§ **Objective**
Starting at the line that contains "Where should I" and ending at the last line of the material, give each line as a string in a JSON list, omitting blank lines and leaving out the pictures.

§ **Information supplied**
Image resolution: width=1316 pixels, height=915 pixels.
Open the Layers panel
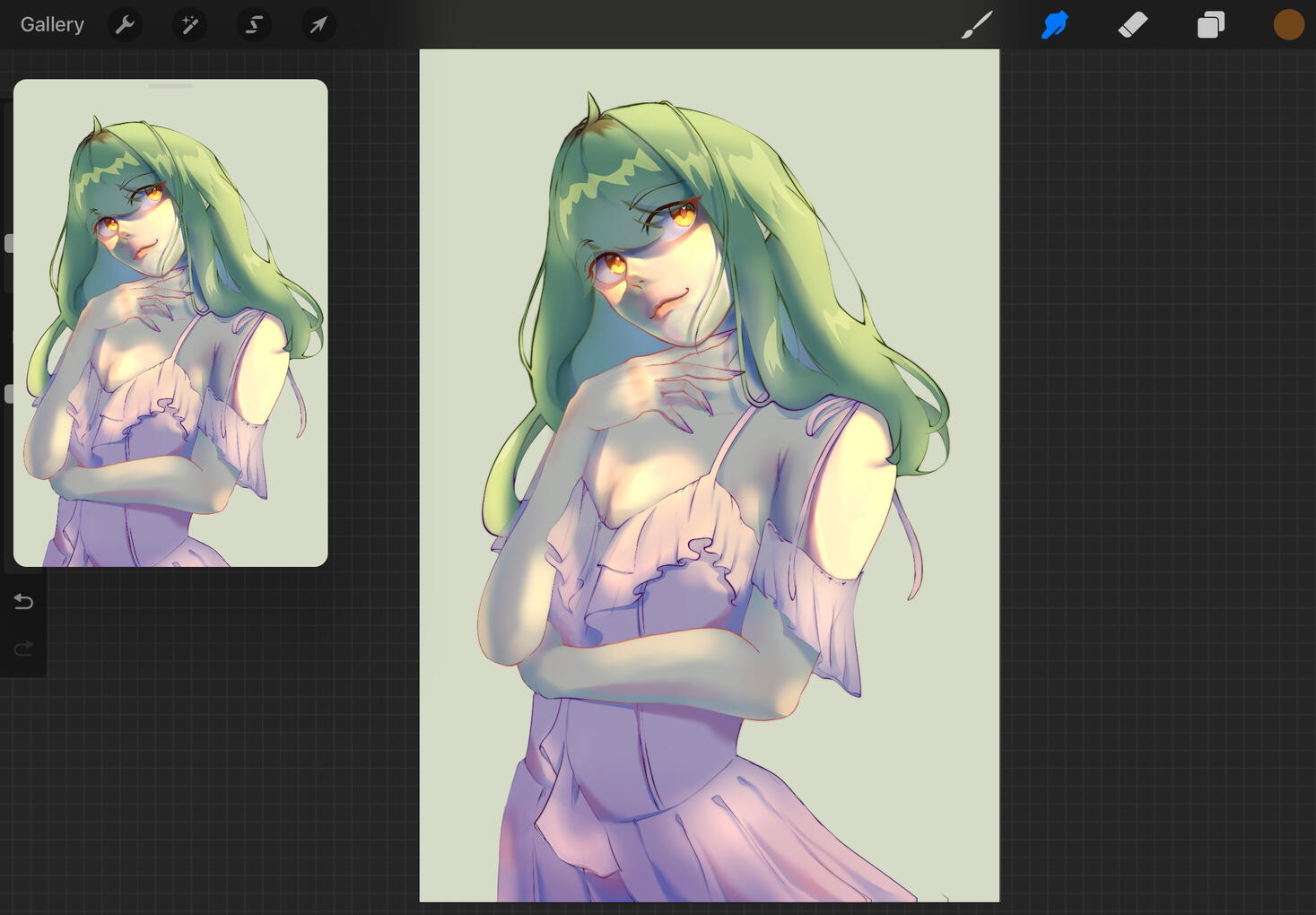(1211, 24)
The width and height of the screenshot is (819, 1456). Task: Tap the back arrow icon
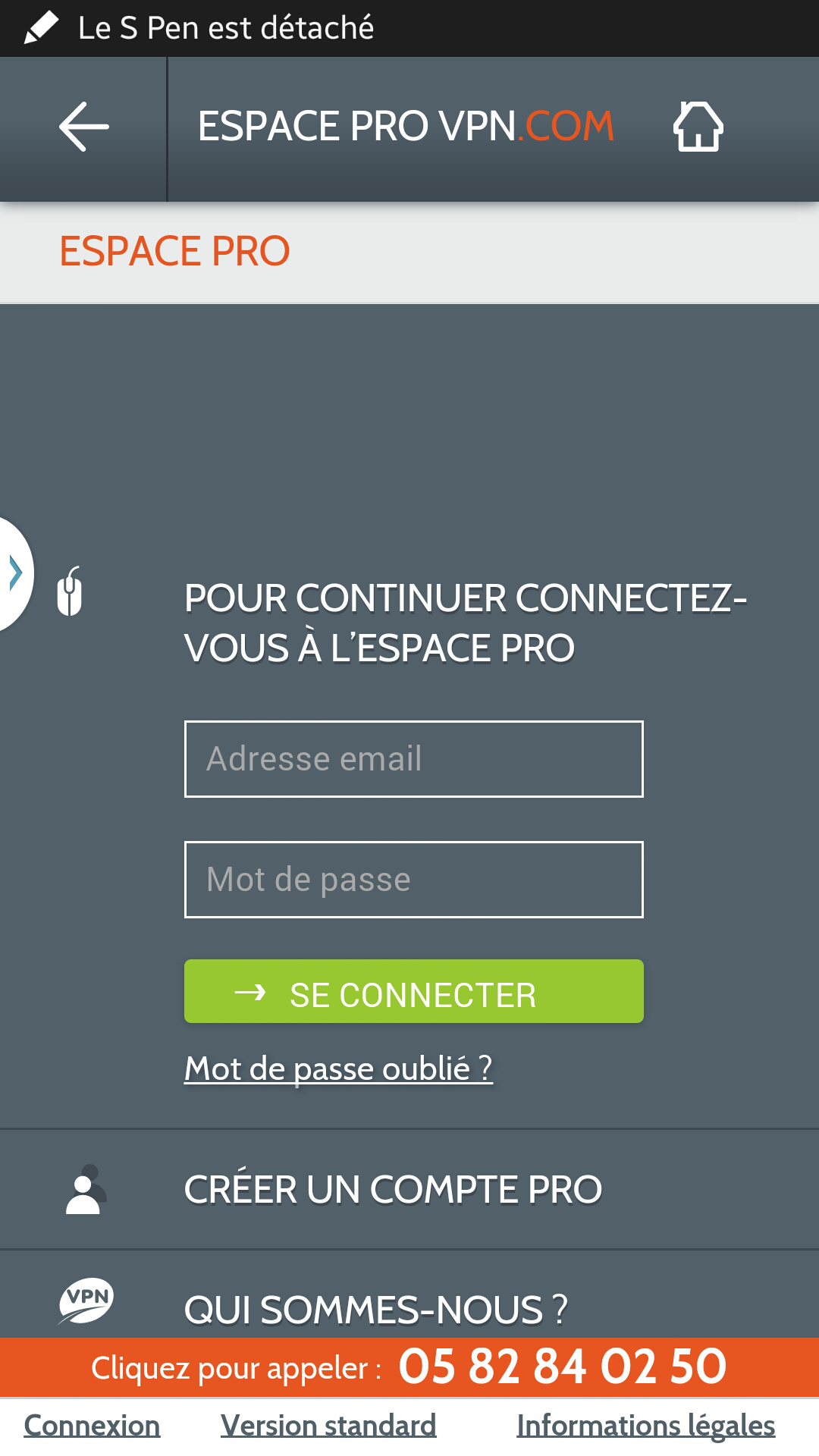click(x=84, y=127)
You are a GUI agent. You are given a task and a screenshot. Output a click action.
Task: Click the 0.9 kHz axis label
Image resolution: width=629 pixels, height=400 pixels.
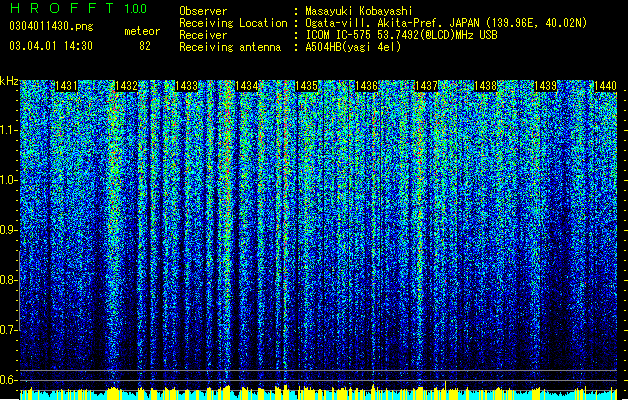click(9, 230)
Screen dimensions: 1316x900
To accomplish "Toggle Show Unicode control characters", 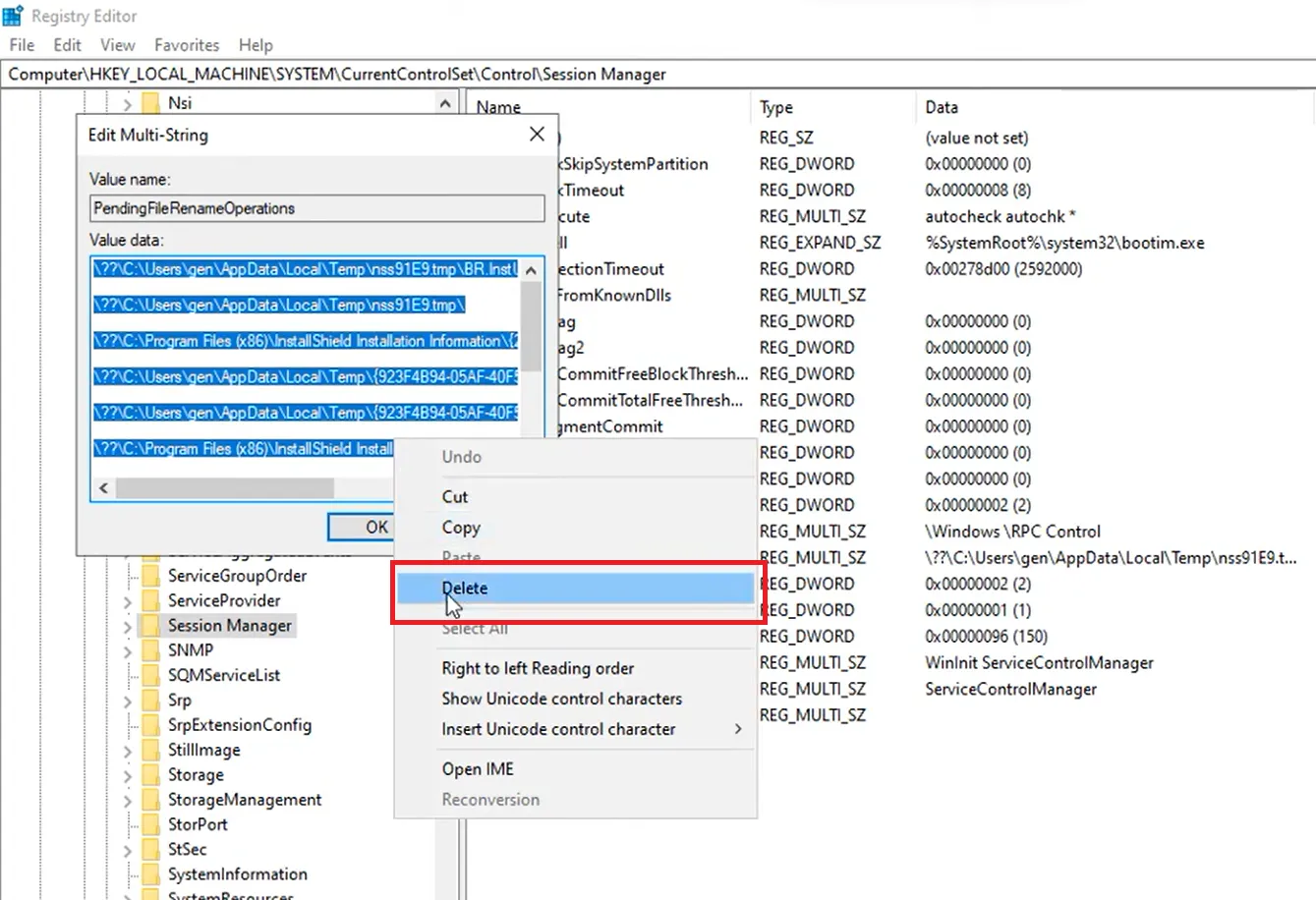I will point(561,699).
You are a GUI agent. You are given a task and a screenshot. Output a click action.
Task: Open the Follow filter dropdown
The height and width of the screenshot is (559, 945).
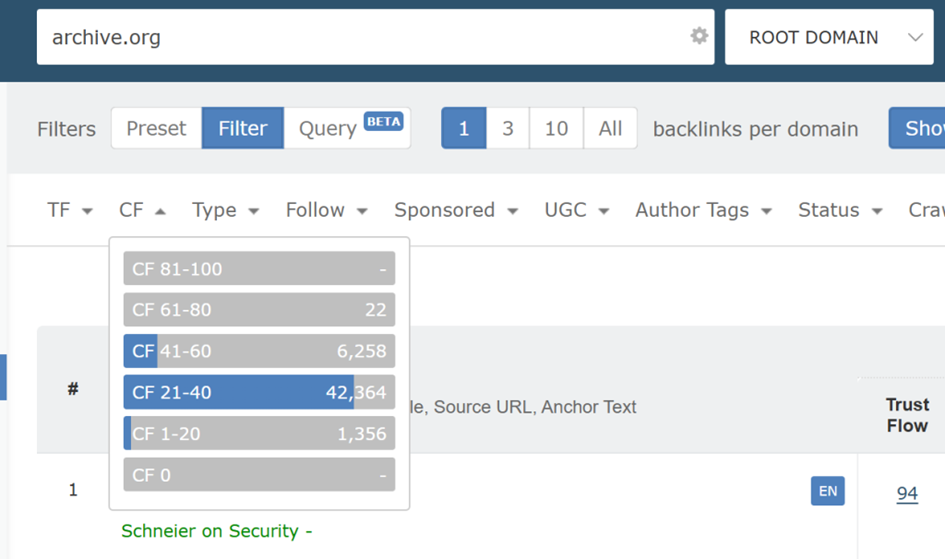click(326, 210)
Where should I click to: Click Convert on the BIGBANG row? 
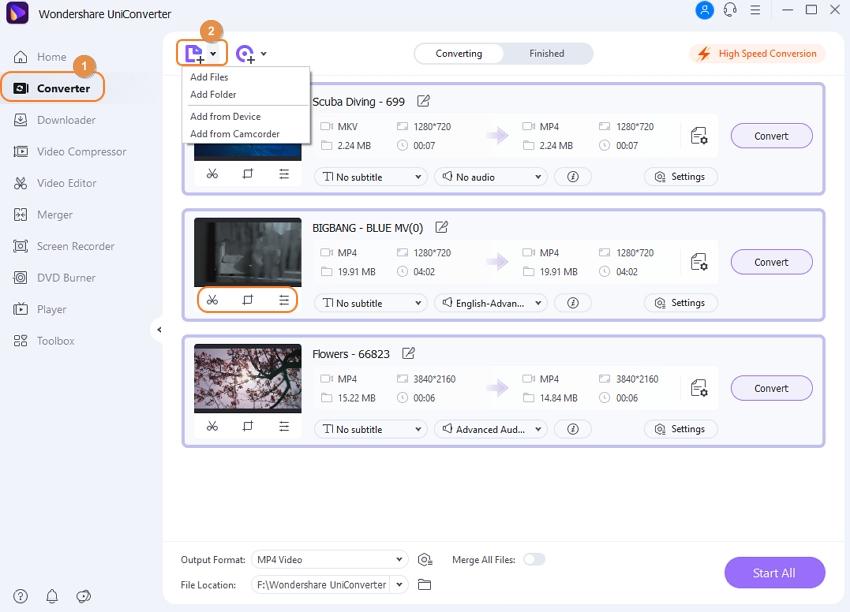point(771,261)
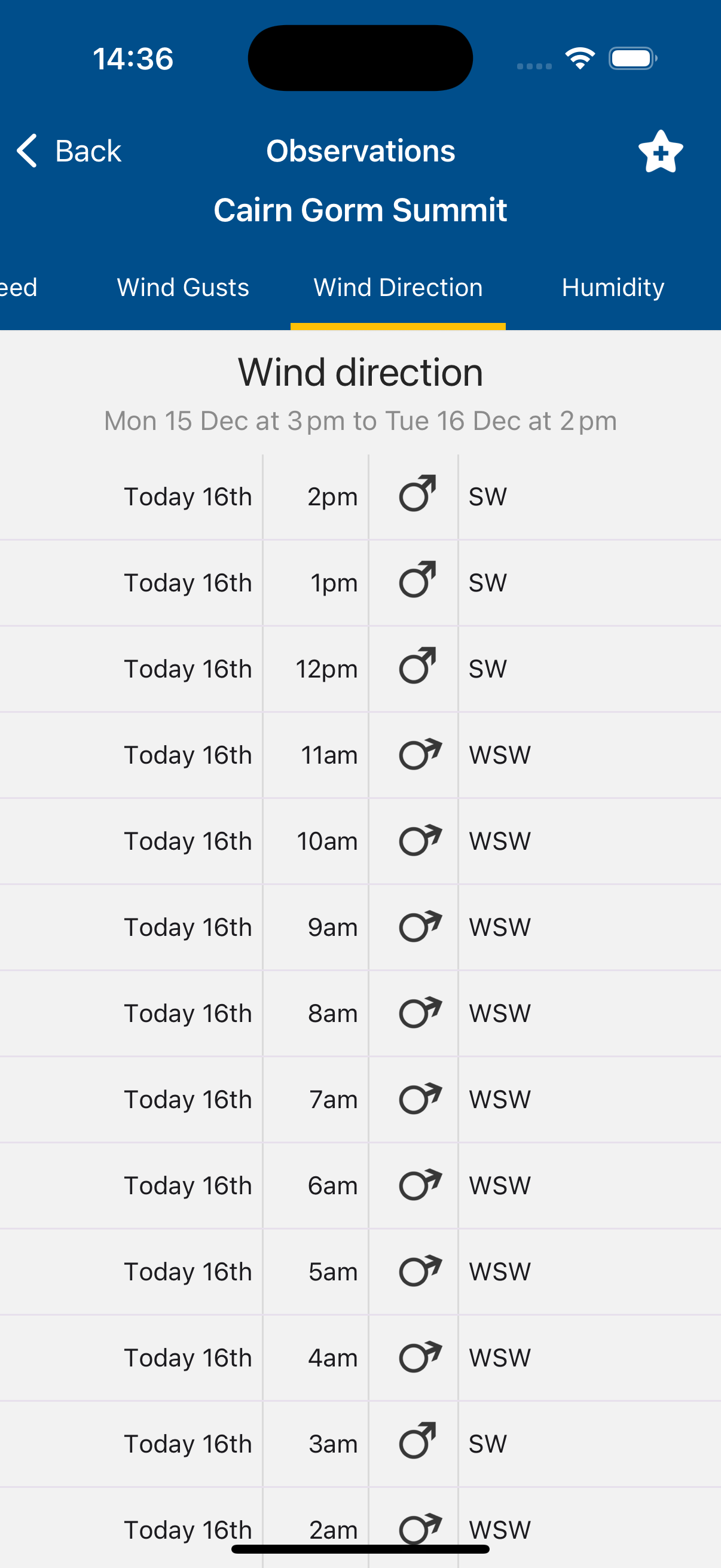Screen dimensions: 721x1568
Task: Tap the Wi-Fi status icon
Action: [x=579, y=59]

§ **Complete answer**
[
  "Where should I click to: Click Convert on the BIGBANG row? ",
  "point(771,261)",
  "Screen dimensions: 721x1568",
  "Task: Tap the Wi-Fi status icon",
  "Action: [x=579, y=59]"
]